A noter que les statuts de l’association, que l’on dit financée exclusivement par des fonds publics, avaient explicitement prévu (article 12) que « le trésorier rend compte de sa gestion et soumet le bilan à l’approbation de l’assemblée ».

Peut-on raisonnablement penser qu’il en a bien été ainsi, et – puisque Mustapha Laabid a été conduit à rembourser les sommes litigieuses – qu’est-il advenu de l’actif au moment de la dissolution de l’association ?…

3 commentaires

  • Avatar Michel Deshayes

    Il a joué petit bras avec ces 21000 €. Notre ami Richard a fait mieux et légalement en plus à ce qu’il paraît.

    • Oui, quoi que ça porte sur 969 jours et qu’il a présidé l’association pendant 4.250…

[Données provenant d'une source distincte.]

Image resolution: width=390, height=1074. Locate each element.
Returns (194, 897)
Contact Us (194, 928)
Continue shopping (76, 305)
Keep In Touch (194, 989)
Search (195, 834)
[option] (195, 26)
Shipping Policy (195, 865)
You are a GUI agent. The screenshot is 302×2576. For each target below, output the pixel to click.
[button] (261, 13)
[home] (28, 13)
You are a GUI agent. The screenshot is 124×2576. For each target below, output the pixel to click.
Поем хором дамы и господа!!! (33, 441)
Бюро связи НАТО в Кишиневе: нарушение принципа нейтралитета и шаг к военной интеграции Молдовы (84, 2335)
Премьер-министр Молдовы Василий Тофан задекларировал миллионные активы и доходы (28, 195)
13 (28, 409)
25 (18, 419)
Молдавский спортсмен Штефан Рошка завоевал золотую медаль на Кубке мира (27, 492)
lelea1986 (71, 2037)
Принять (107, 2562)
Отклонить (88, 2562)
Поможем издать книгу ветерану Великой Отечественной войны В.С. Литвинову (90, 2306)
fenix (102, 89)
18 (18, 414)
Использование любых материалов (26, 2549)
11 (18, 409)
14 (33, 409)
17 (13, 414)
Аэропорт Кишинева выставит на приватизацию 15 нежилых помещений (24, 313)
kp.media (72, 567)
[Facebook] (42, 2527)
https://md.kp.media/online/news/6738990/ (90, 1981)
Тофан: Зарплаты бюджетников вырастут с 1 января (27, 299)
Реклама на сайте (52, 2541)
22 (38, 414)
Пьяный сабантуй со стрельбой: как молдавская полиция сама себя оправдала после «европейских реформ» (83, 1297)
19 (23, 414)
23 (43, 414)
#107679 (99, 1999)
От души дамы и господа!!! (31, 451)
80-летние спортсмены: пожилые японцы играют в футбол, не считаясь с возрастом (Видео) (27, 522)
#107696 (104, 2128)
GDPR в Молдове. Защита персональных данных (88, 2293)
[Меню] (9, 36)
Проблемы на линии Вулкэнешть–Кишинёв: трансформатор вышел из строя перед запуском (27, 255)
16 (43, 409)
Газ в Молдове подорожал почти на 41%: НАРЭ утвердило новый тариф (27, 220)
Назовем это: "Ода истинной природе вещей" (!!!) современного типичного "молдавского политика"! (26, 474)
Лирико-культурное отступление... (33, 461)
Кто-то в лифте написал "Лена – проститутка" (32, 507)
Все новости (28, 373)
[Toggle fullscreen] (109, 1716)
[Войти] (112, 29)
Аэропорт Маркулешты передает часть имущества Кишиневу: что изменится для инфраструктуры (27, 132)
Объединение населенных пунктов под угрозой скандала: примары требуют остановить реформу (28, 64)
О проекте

      Rien ne permet de dire qu’il a procédé de la même façon durant toute la durée de son mandat, mais si toutefois c’était le cas… cela représenterait tout de même un montant d’environ 100.000 euros.

  • Avatar Jean Le Duff

    Ceci témoigne du fait que les tenants de l’ordre établi le sont surtout parce qu’il permet énormément d’entourloupe au profit des dominants. Encore Mustapha Laabid n’est-il qu’un comparse bas de gamme. Imaginons ce que cela donne quand il s’agit des chefs de meutes qui joue dans la cours des grands!